▶ **Instructions to follow**
Restate each entry exactly, without pictures.

### Input records ###

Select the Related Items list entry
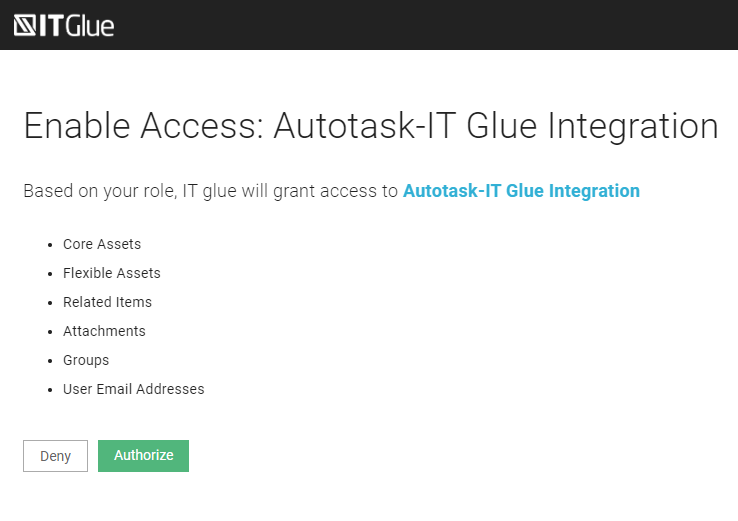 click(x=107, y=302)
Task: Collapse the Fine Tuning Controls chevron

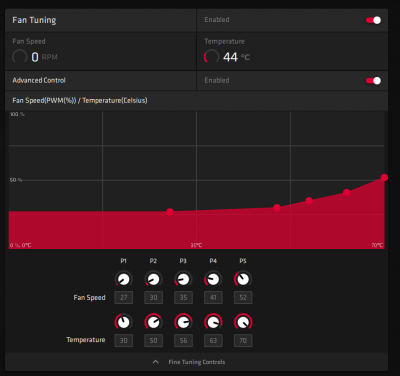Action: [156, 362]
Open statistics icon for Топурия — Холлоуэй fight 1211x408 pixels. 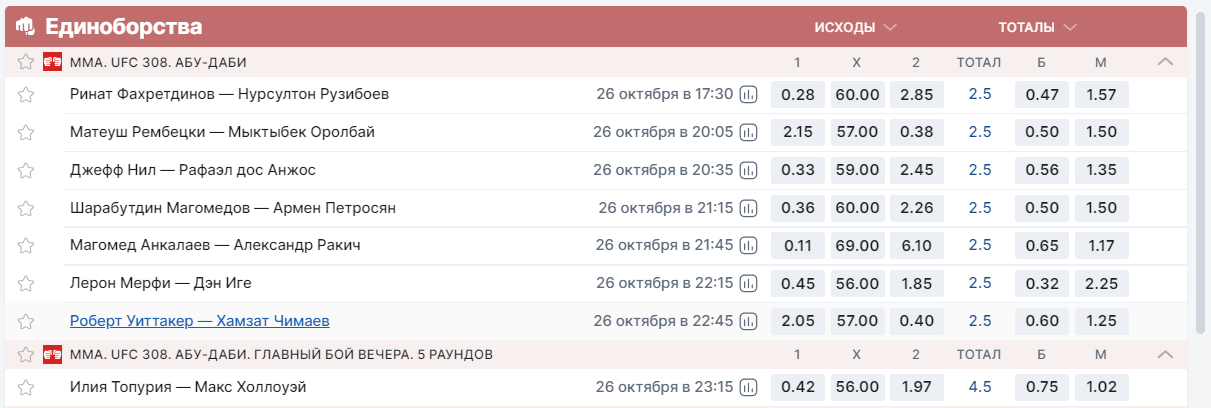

###

▶ **Output of the task**
Select the Related Items list entry
 click(x=107, y=302)
Task: Collapse the Fine Tuning Controls chevron

Action: [156, 362]
Open statistics icon for Топурия — Холлоуэй fight 1211x408 pixels. 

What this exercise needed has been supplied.